* **Passage shown**
Wednesday, January 25, 2012

Bird in a Box by Andrea Davis Pinkney

African Americans Hibernia, Willie, and Otis each tell their stories of life during the Great Depression when Joe Louis was fighting to win the heavyweight title. Hibernia is a typical teenager wanting to be independent. She wonders about her mom, who left them when Hibernia was born, in order to pursue her dream to become a famous singer. Hibernia’s dad is the Reverend who doesn’t like it that Hibernia can sing like her mother. He’s been mad about her mom leaving and wants to squash Hibernia’s singing dreams. He only lets Hibernia sing in the church choir, but she eventually changes his mind. Hibernia reminds me of Anne of Green Gables: impulsive, melodramatic, self-centered, irritating, loveable and filled with a good heart. Willie dreams of being a boxer like his dad. Except his dad no longer boxes, has trouble holding a job, and constantly criticizes Willie. He’s also a drunk. During one bought of drinking, he harms Willie so badly that Willie has to runaway to an orphanage to be safe. He makes friends with a boy there named, Otis. Otis lives at the orphanage after his parents die in a horrible crash. His parents were loving and happily married. They loved to tell jokes, laugh and spend time as a family together. His dad had to live in a different city because of a new job, but when Otis and his mom saw him they had quality time with him. When the family car crashes, Otis is the only survivor and devastated by the loss of his parents. He deals with it by telling riddles – something the family loved to do together. His mom used to be a good singer and when Hibernia comes to the orphanage to sing with the church choir he is attracted to her magnificent voice and personality. He seeks Mrs. Weiss’s help on how to get Hibernia’s attention. When all three finally do get together, it’s a meeting of hope, symbolized in the fights of Joe Louis.

* **Entries provided**

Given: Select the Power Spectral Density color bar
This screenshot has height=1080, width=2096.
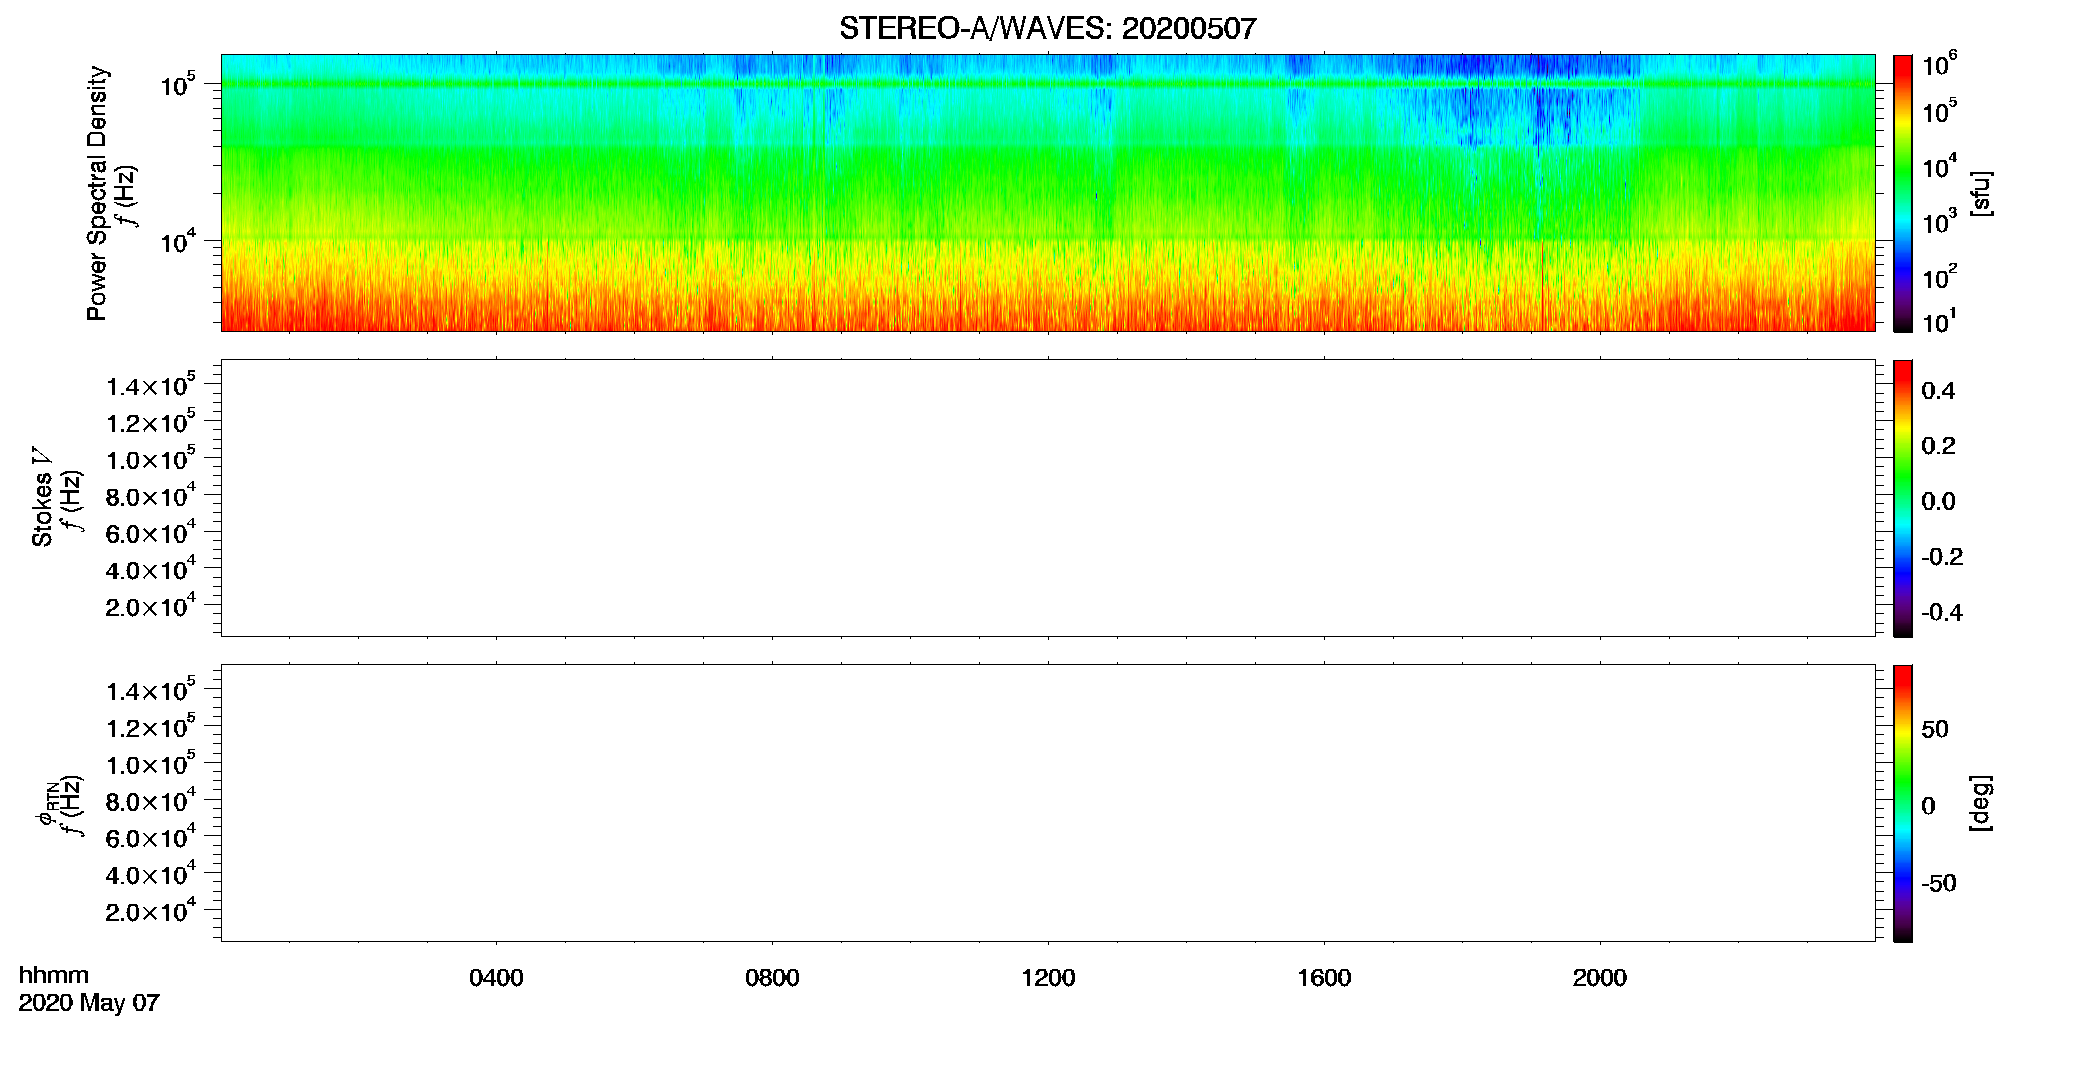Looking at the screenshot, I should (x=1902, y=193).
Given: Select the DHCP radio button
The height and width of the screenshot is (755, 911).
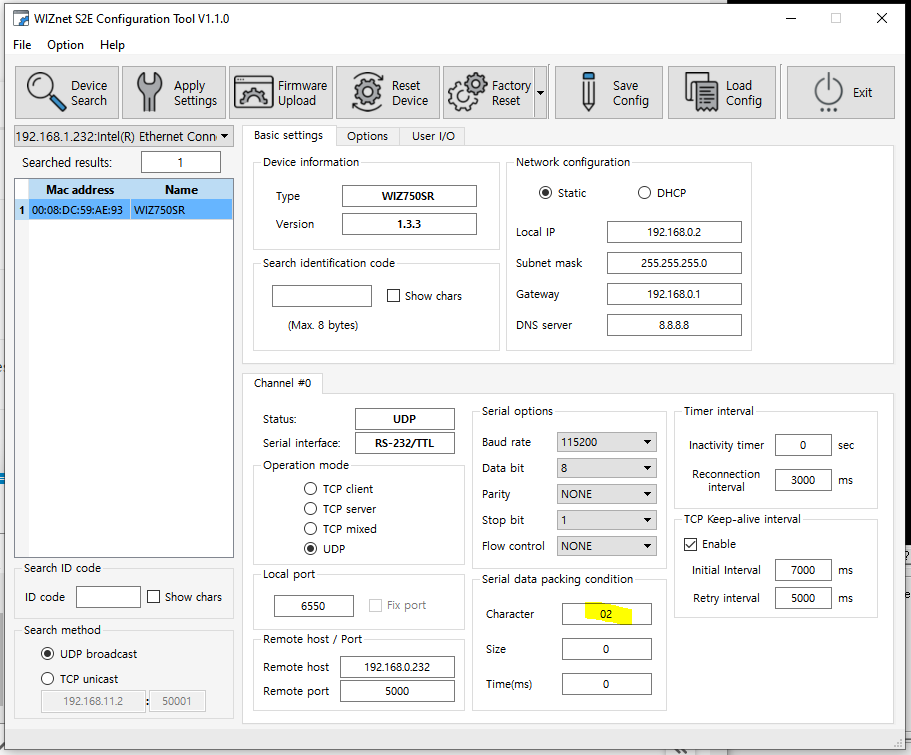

* **To do**
1 – Do these statements agree with the Bird in a Box review? (a) Hibernia's father lets her sing only in the church choir. (b) Otis's parents died in a house fire. (c) Willie's father still boxes. Answer yes or no for each, and quote the deciding words of the review.
2 – Continue the Bird in a Box review, starting after its last sentence.
The records are separate material and have no connection to the Bird in a Box review.

* **Numbered answers**
1 –
(a) Yes: "He only lets Hibernia sing in the church choir"
(b) No: "Otis lives at the orphanage after his parents die in a horrible crash."
(c) No: "Except his dad no longer boxes"

2 –
The writing is descriptive and rich throughout the story. Hibernia talks about herself as Happy-Hibernia and Not-Happy Hibernia, Willie likes the words Uh-huh and Uh-uh, while Otis spews riddles like water from a faucet. The language is rich in similes and metaphors giving the words a rhythm of their own: There is practically nothing that could ever make me leave my wagon, but when five special words – Sing,Voice, Win, and Big wave at me with both hands and jump up like new friends ready to say hello, my wagon takes a fast backseat to anything else. Not to mention those dollar signs, which are pretty chorus dancers doing high kicks right next to Big. I thought the beginning and end were not as strong as the middle of this story. The beginning was confusing with all the names. I had no clue who Hibernia was talking to between Skip Gibson, the Savoy, Speaky, and the Reverend. The Savoy is a popular ballroom in Harlem. Skip Gibson is the commentator on the radio for Joe Louis fights. Speaky is the name of the radio, and the Reverend is her dad. In addition, the ending seemed too abrupt. Willie changed emotionally at the end but Hibernia and Otis didn’t which made it less satisfying. Also, when Willie is injured I didn’t realize it was that serious. I thought he would have ended up at the hospital and going to doctors. But these are little quibbles in a very satisfying, wonderfully told story.